CRACKDOWN IN HAVANA
Cuba diverts dissidents' phone numbers in pope crackdown
A number for the Cuban Interior Ministry was used to block calls to
dissidents while Pope Benedict XVI was on the island.
By Juan O. Tamayo
jtamayo@ElNuevoHerald.com
Cuba's Interior Ministry doesn't have to be subtle when it represses
dissidents. In charge of the communist-ruled country's domestic
security, it can do just about anything it wants.
But its brazenness hit a high this week when one of its telephone
numbers was openly listed as being part of the crackdown that blocked
the cellphones of hundreds of dissidents during Pope Benedict XVI's
three-day visit.
Cellphones affected clearly showed that calls to the dissidents were
diverted to 204-1234, a Havana number listed to Unit 9456-3 of the
Interior Ministry, known as MININT, at the corner of 60th and 19th
Avenues in the western district of Playa.
United 9456-3 was listed as a branch of a MININT office building in
Linea and Paseo Avenues in the Vedado district, a block or two from the
main headquarters of the ministry's Intelligence Directorate, similar to
the Soviet Union's KGB.
Neighbors reported the Linea and Paseo building holds offices for
counterintelligence and state security agents — the political police,
according to Calixto Ramon Martínez, the independent journalist who
broke the story Friday.
Martinez and Roberto de Jesus Guerra, members of the independent
Hablemos Press news agency, said they had confirmed the diversion in
their own cellphones and those of 16 other dissidents whose service had
been restored as of Friday.
El Nuevo Herald confirmed the number 204-1234 is listed to Unit 9456-3
in a digital list of sensitive Cuban government telephone numbers that
was obtained by journalists and others last year. Repeated calls to that
number went unanswered.
Cuban authorities in the past have blocked the cellphones of individual
or groups of dissidents when important events took place, presumably to
keep the opposition activists' information from reaching supporters and
journalists abroad.
The cellphones of Reina Luisa Tamayo and several supporters, for
instance, were blocked after Cuban police beat and detained them in 2010
when they tried to pray at the grave of her son, former political
prisoner Orlando Zapata Tamayo.
With ETECSA, the government's telecommunications monopoly, in charge of
Cuba's entire telephone system, calls to the blocked cells resulted in
recorded messages that the line was busy or the cellphone was out of range.

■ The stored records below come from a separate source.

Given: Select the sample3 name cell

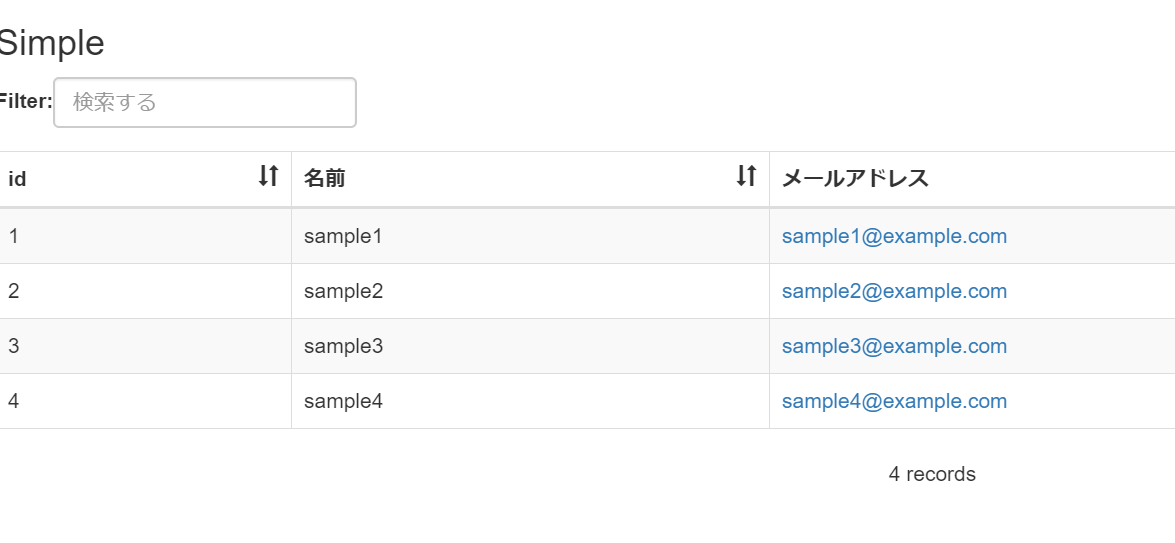Looking at the screenshot, I should pyautogui.click(x=343, y=346).
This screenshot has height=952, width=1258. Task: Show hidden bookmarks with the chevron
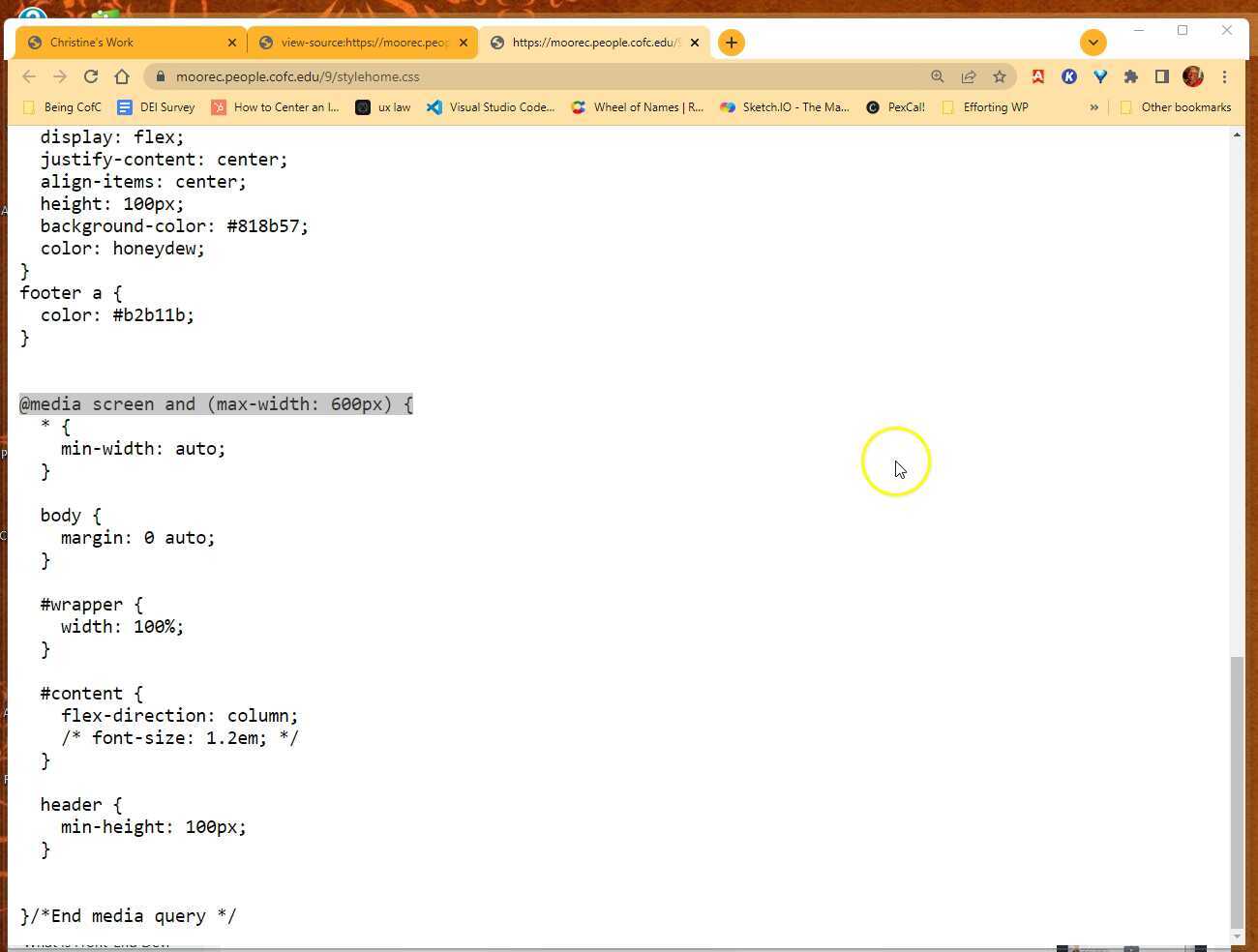[x=1093, y=107]
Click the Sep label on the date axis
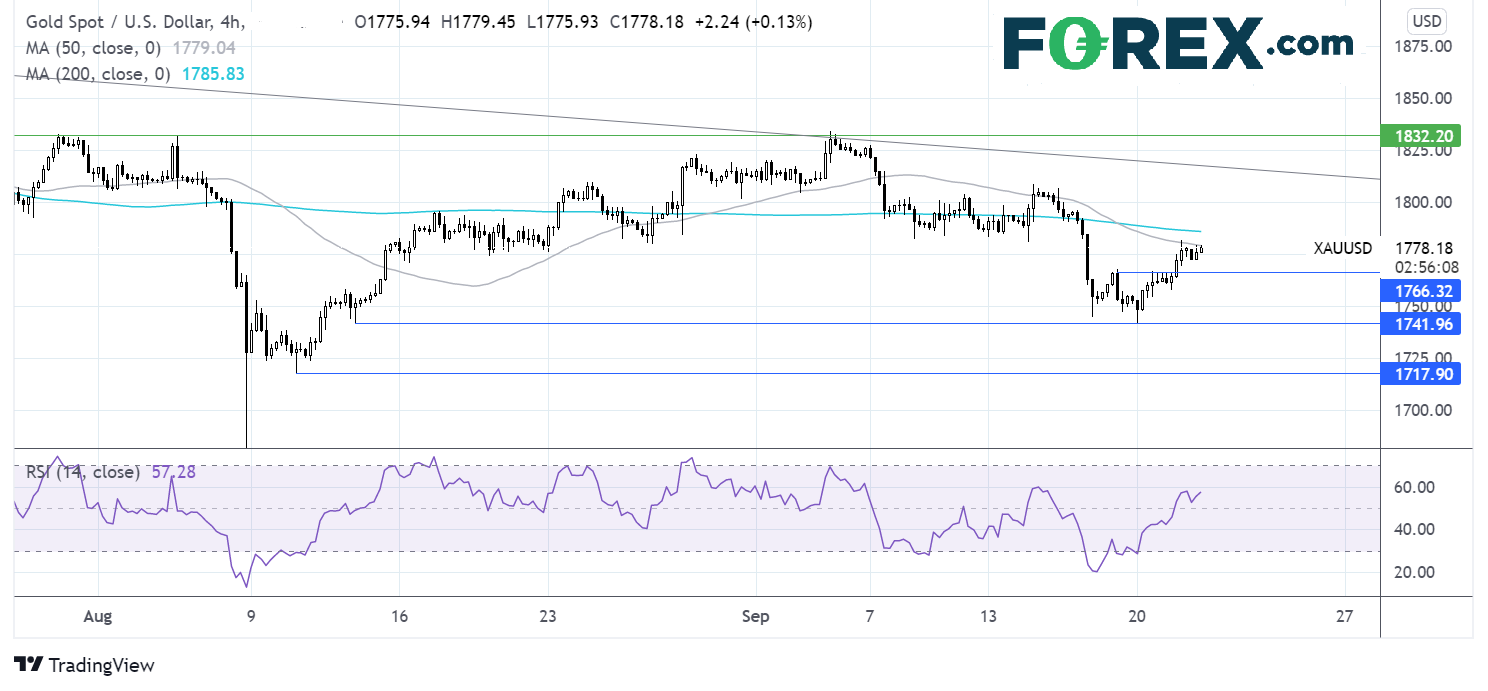 [756, 617]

And there was never any hard evidence of MININT's dark hand. Until Thursday.
That's when 27-year-old Reiniel Biset Morales noticed a strange little
arrow in the screen of the cellphone of his mother, Rosario Morales, a
member of the dissident Ladies in White.
Her phone, like those of several hundred other dissidents and
independent journalists and bloggers across the island, was blocked from
early Monday until late Thursday, unable to make or receive calls for
the three days that Pope Benedict XVI was in Cuba.

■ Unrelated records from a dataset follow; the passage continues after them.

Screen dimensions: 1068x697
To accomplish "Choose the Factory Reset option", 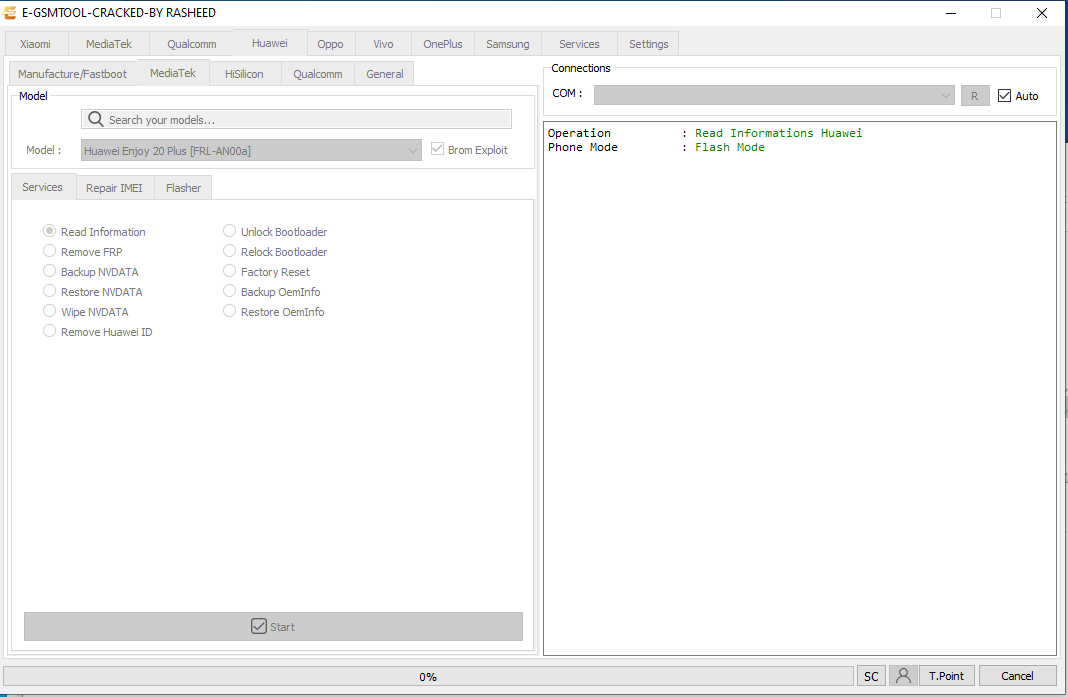I will tap(230, 272).
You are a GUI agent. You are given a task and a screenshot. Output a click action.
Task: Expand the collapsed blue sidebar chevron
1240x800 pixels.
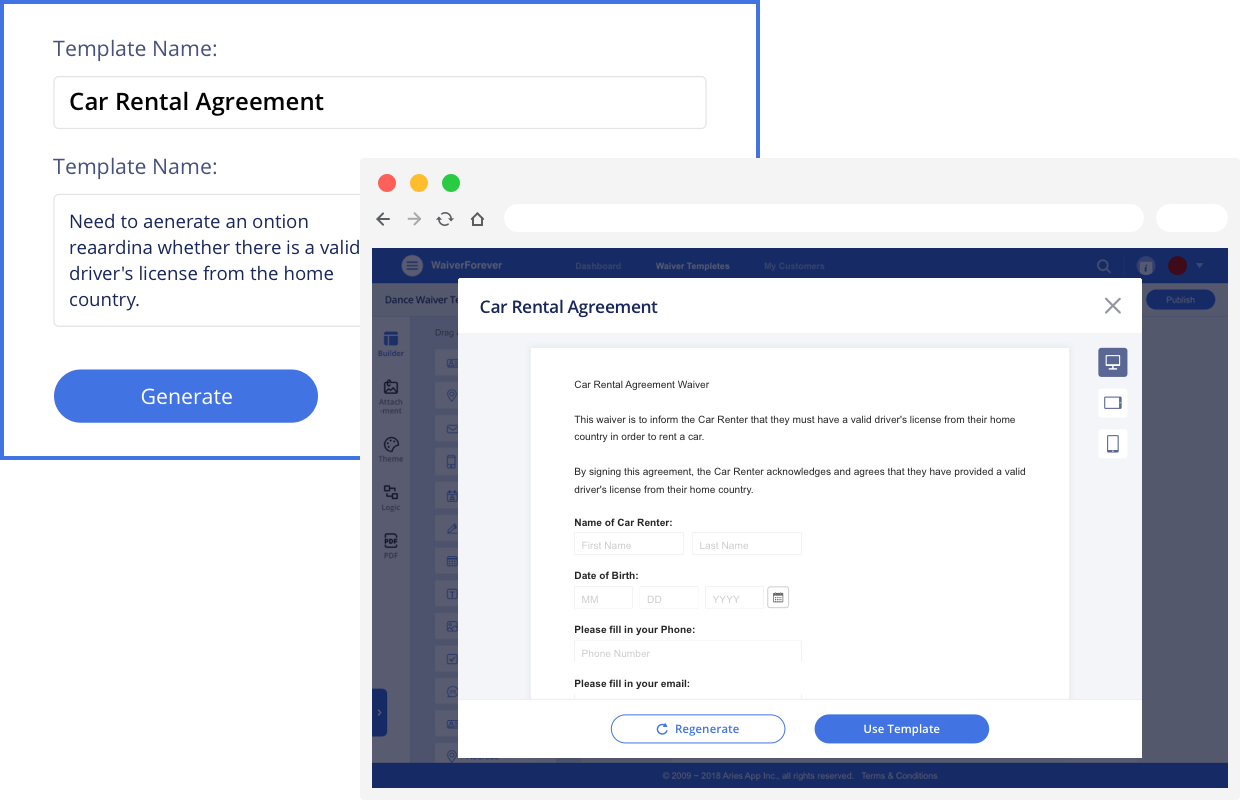point(379,712)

Calls to the blocked cells during last week were answered mostly with
recorded messages that the number did not exist.
"For the whole time the pope was here, every time we dialed, the phone
said 'call failed' " Biset, himself a dissident active in the Committee
for Racial Integration, told El Nuevo Herald. "Then I noticed this
little arrow that was not there before."
Looking in the phone's menu, he learned the arrow meant calls were being
diverted, and then saw that they were being sent to the 7-204-1234. The
number 7 is the code for Havana.
"Everything that went into that cellphone was diverted to that number"
Biset added.
MININT and the Ministry of the Armed forces, or MINFAR, are considered
the two most powerful government branches on the island because they are
in charge of protecting the nation from external and internal threats.
MININT runs the Directorates of Intelligence, which spies abroad, and
Counterintelligence, which protects the island from foreign spying. It
also has a branch that controls dissidents, sometimes known as the
"Confrontation Office" or the General Directorate for State Security.

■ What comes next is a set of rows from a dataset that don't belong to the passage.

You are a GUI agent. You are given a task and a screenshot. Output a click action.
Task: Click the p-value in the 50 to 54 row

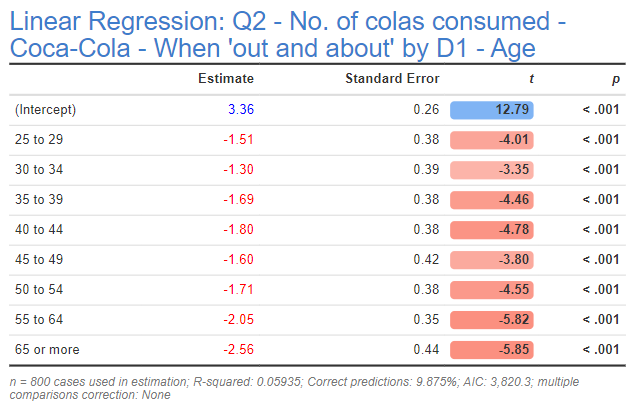[x=601, y=290]
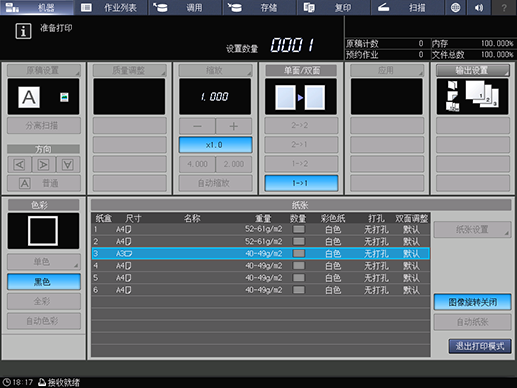Image resolution: width=517 pixels, height=388 pixels.
Task: Open the help question mark icon
Action: [x=504, y=7]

Even the Fire Department comes under its control.
The MINFAR has its own intelligence and counterintelligence sections,
and the Communist Party of Cuba is believed to have its own intelligence
branch, though much reduced from the 1960s and '70s.
The list of sensitive Cuban telephones included several hundred numbers,
or about three pages' worth, for the building at Linea and Paseo,
according to Luis Dominguez, a Miami blogger who obtained the list last
year. Only some of those numbers were assigned to Unit 9456-3, Dominguez
added.
Hablemos Press has published several important news stories, and
Dominguez has made public some of the numbers on the sensitive list,
like the home phones of Raúl Castro's daughter Mariela and Vice
President Jose Ramon Machado Ventura.